Auch die Untersuchung von Holmes mit den vielen Rückblenden weiß zu begeistern.
Nun wird Holmes gefangengenommen, kann Lord Coward allerdings entkommen, aber nicht ohne vorher den Plan von Blackwood erfahren zu haben.
Es geht auf den Showdown zu und in einer guten Actionszene entschärfen Holmes, Watson und Adler gerade noch rechtzeitig die Maschine, mit der Blackwood die Parlamentsmitglieder töten will.
Dann geht es zur halb fertig gebauten Tower Bridge, wo Holmes und Blackwood sich einen tollen, wenn auch kurzen Kampf liefern und Holmes die raffinierte Auflösung der Morde zum Besten gibt.

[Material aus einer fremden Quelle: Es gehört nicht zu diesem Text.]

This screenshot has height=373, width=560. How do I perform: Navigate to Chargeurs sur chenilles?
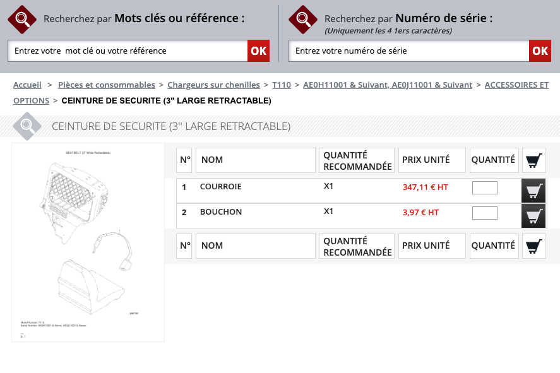(213, 85)
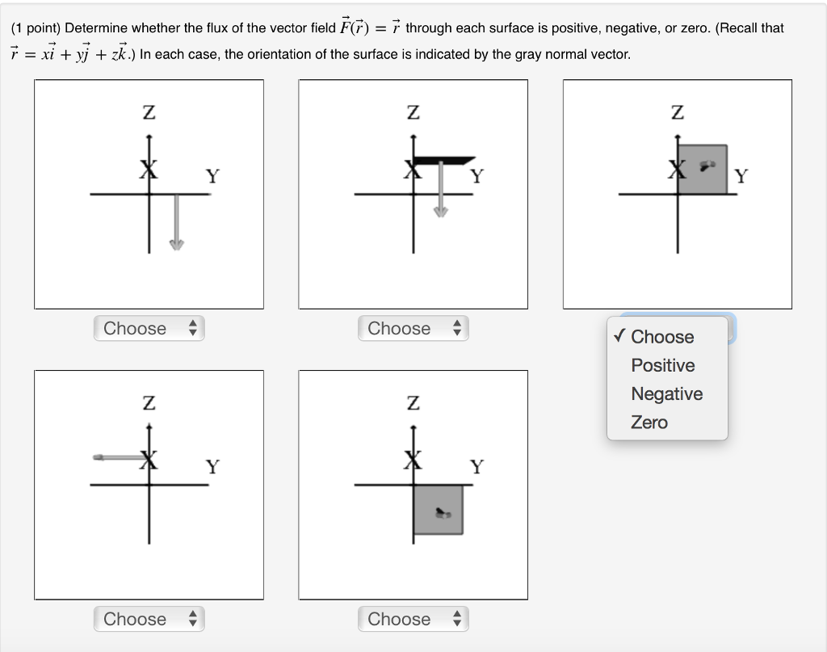Select Negative from the open dropdown menu
The width and height of the screenshot is (827, 652).
(x=667, y=393)
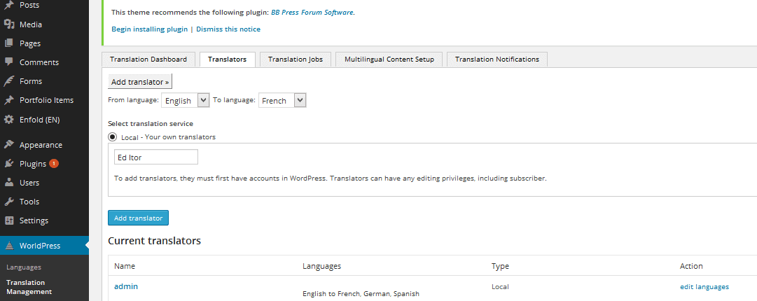Viewport: 757px width, 301px height.
Task: Switch to Translation Jobs tab
Action: point(296,60)
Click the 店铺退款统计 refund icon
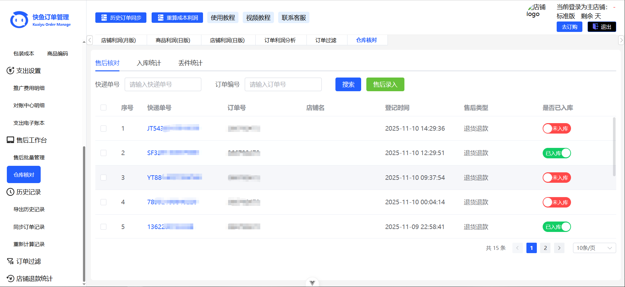The height and width of the screenshot is (287, 625). click(10, 279)
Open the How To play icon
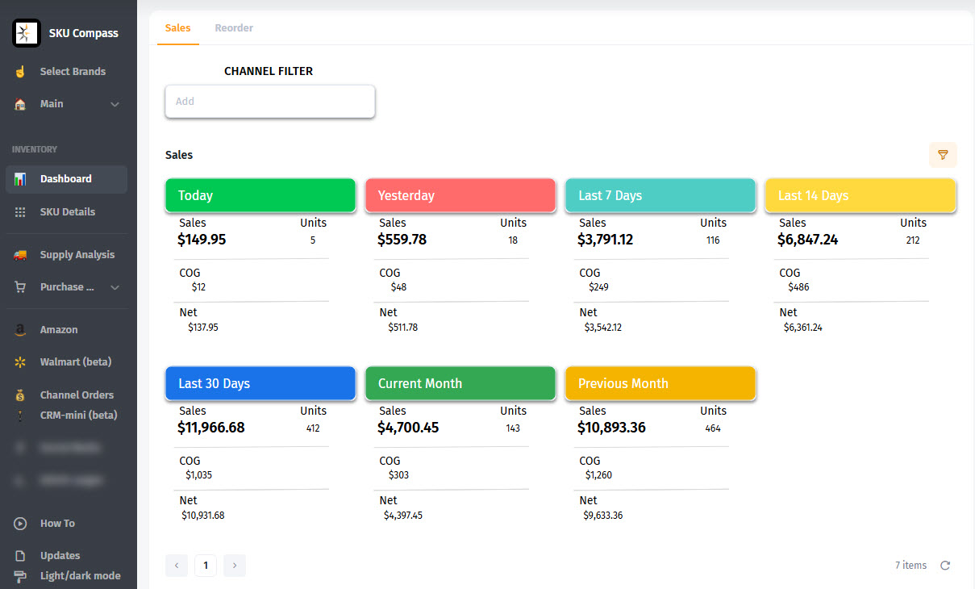 tap(21, 524)
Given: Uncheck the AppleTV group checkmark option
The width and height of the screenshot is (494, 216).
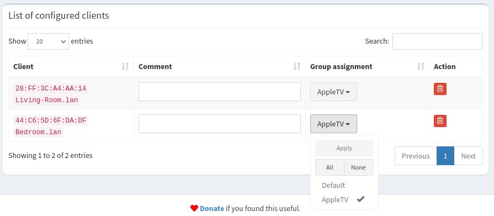Looking at the screenshot, I should [344, 199].
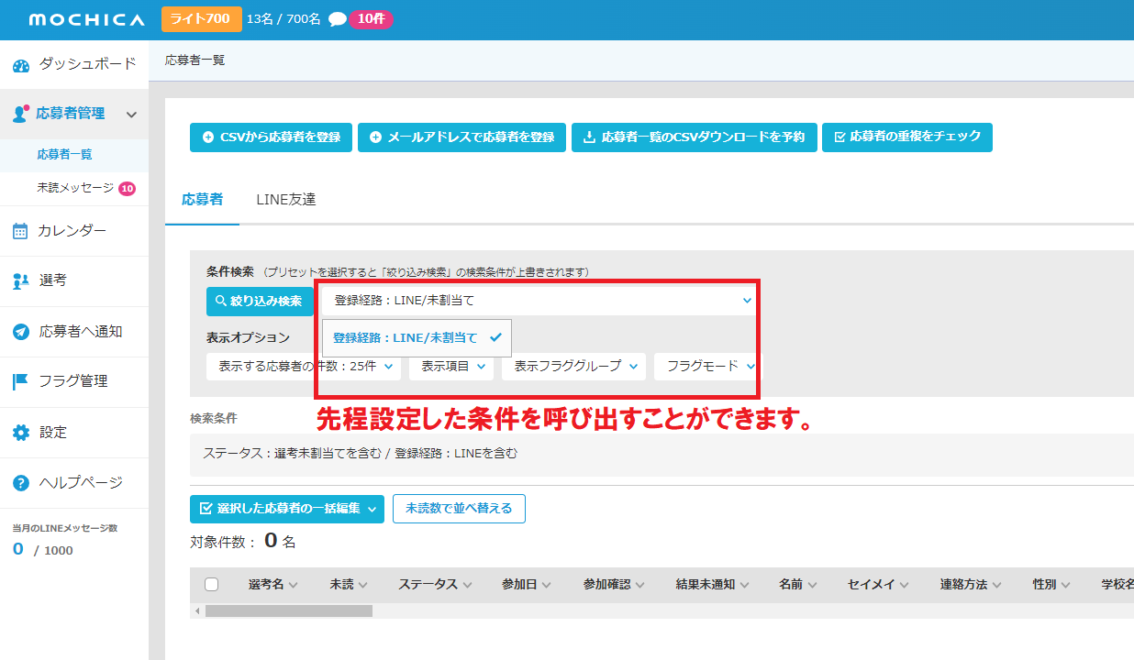This screenshot has height=660, width=1134.
Task: Click the help page question mark icon
Action: click(x=20, y=482)
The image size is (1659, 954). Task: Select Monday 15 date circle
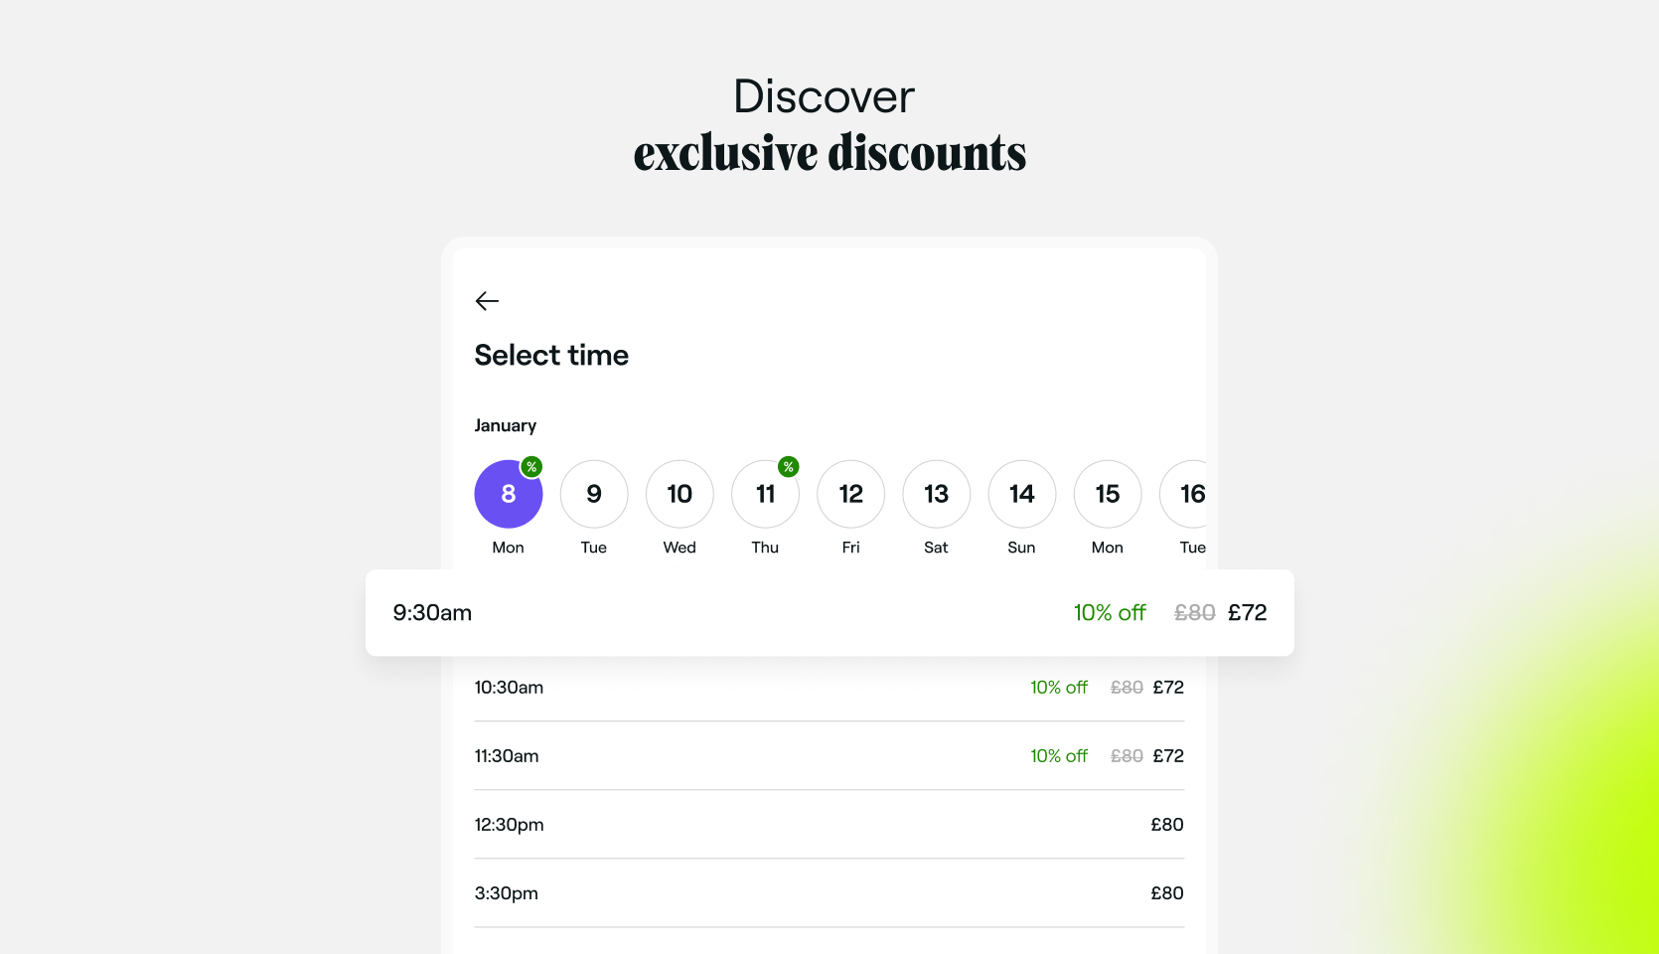pyautogui.click(x=1108, y=494)
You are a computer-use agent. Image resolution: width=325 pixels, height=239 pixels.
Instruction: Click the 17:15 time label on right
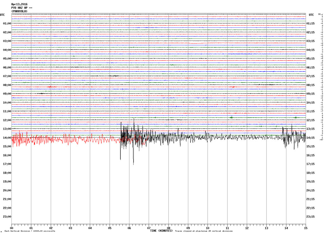[x=310, y=164]
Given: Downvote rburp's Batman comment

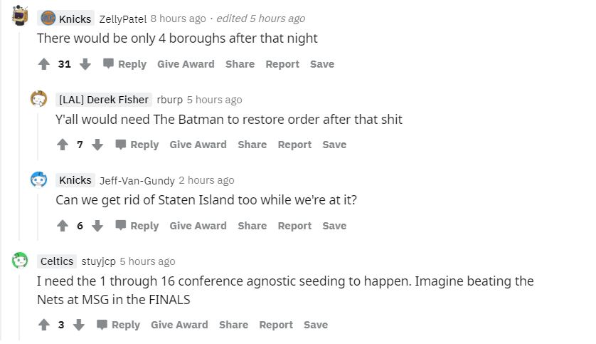Looking at the screenshot, I should coord(97,145).
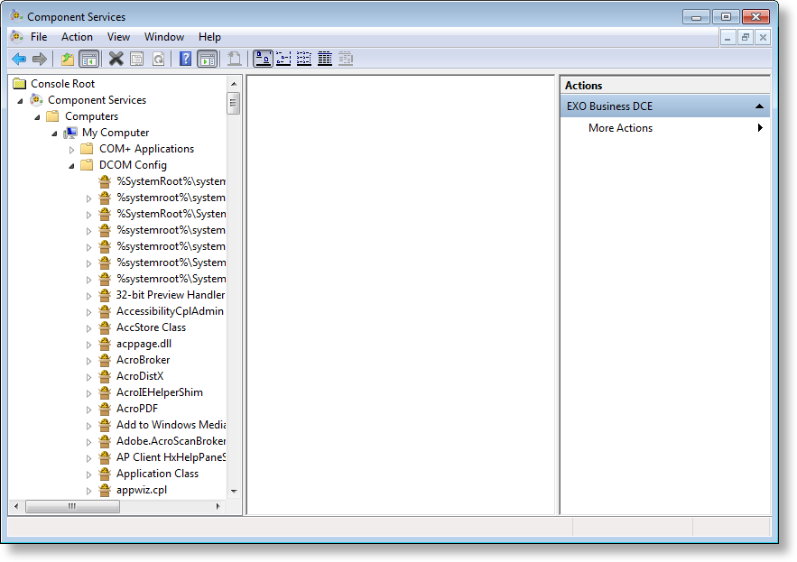797x562 pixels.
Task: Click the horizontal scrollbar in the tree pane
Action: (74, 506)
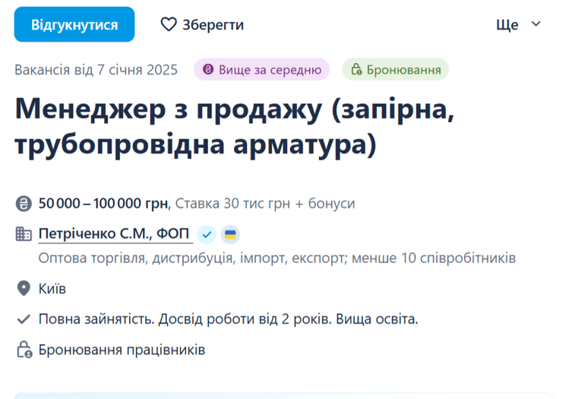The height and width of the screenshot is (399, 562).
Task: Click the company building icon
Action: 24,234
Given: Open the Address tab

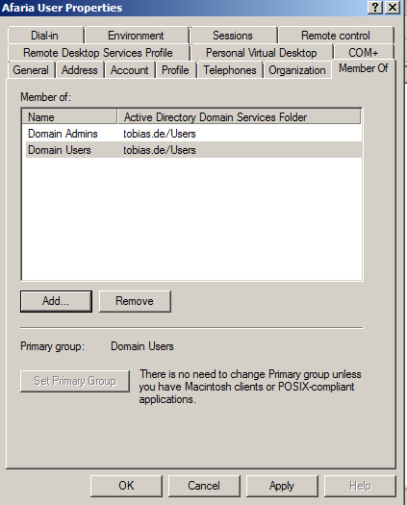Looking at the screenshot, I should coord(80,70).
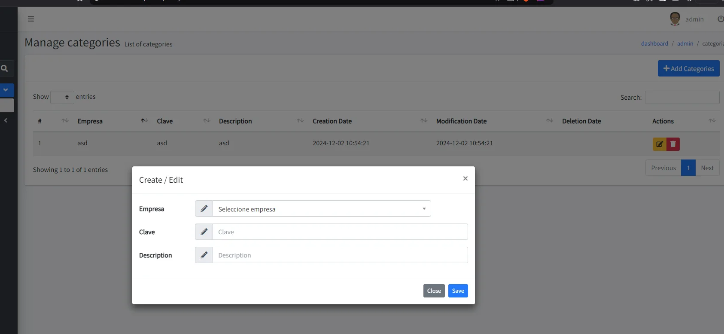Expand the blue sidebar chevron menu
The height and width of the screenshot is (334, 724).
(6, 90)
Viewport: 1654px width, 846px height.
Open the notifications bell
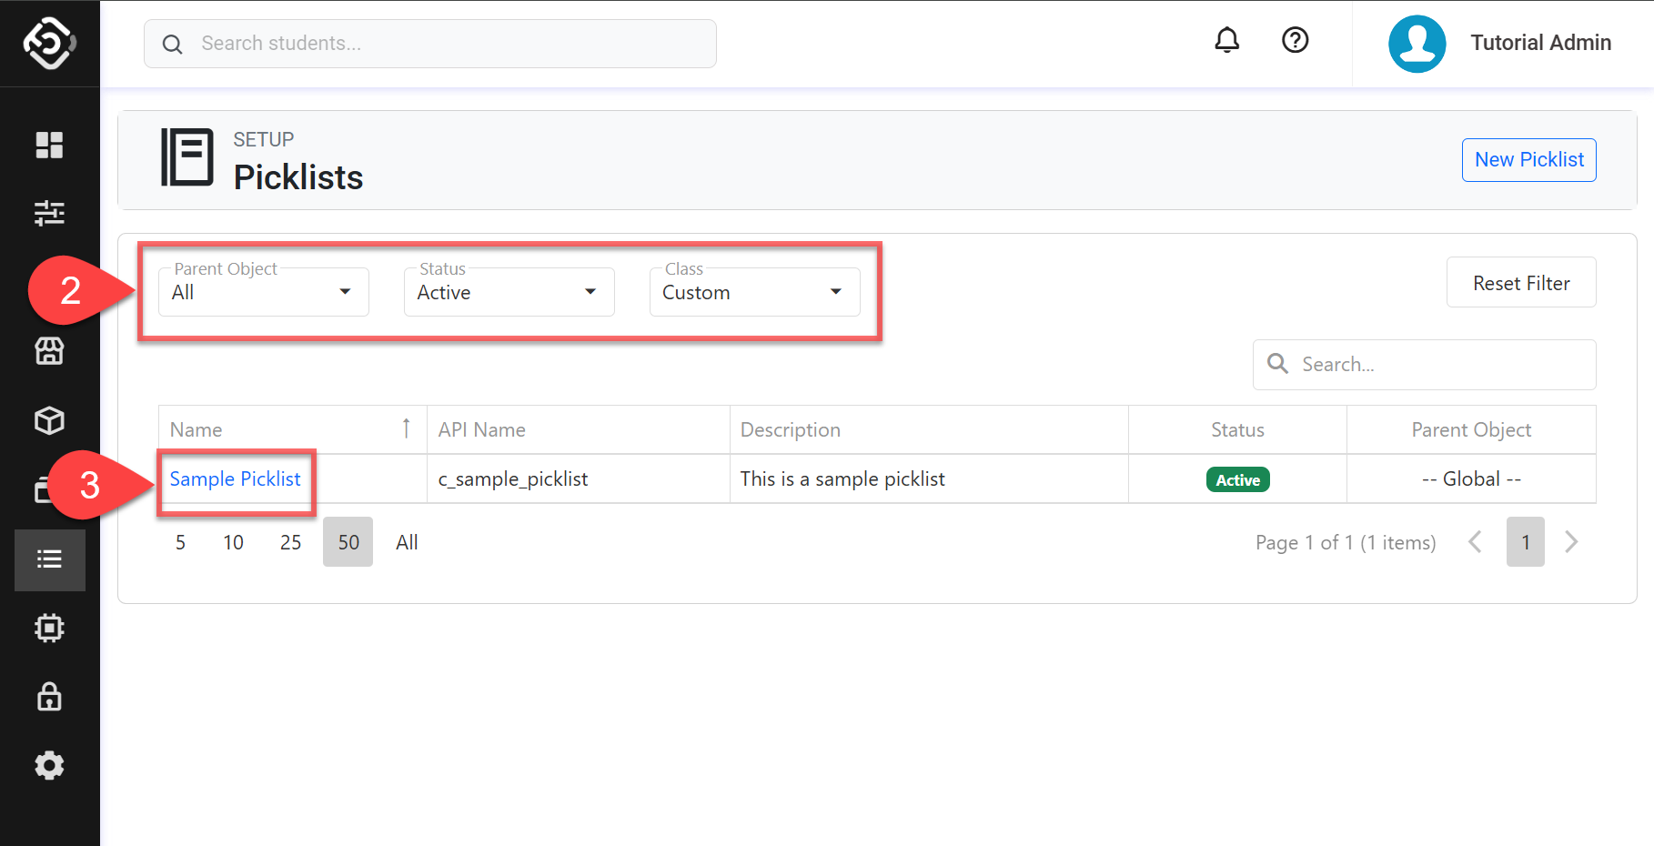pyautogui.click(x=1226, y=41)
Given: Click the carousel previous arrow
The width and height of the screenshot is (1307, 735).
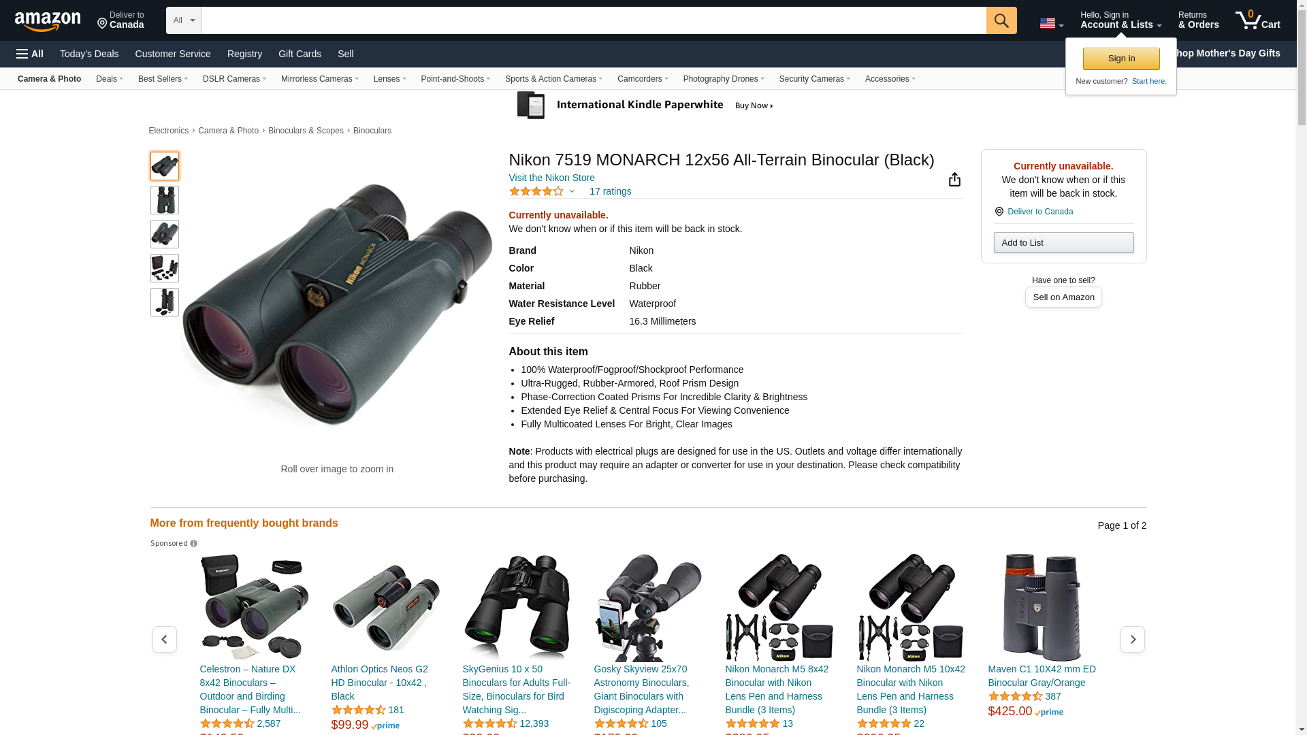Looking at the screenshot, I should coord(165,640).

Dann kommt das Ende von Blackwood, sehr eínfallsreich und ungewöhnlich.
Zu guter Letzt demonstriert Holmes noch, wie Blackwood die Hinrichtung überlebte, dann gibt es noch einen offenen Faden, der zu dem geheimnisvollen Auftraggeber von Adler führt und Holmes den Film mit den versprechenden Worten beendet: „Clarky, case reopened!“
Die Modernisierung von Sherlock Holmes ist Guy Ritchie voll und ganz gelungen. Neben der guten Story und den genialen Darstellern ist schon allein Ritchies Stil bei dem Film einfach Holmes. Die Rückblenden, Zeitlupen und alles andere verleihen dem Film den richtigen Schwung. Natürlich kommt auch der Humor nicht zu knapp und die Actionszenen sind ohnehin fantastisch inszeniert. So ist Guy Ritchies „Sherlock Holmes“ richtig unterhaltsames Kino, bei dem vor allem Holmes-Fans voll auf ihre Kosten kommen. Auf jeden Fall kann man sagen: Fall abgeschlossen – für dieses Mal!
Punkte: (9/10)
"East, West, just points of the compass, each as stupid as the other."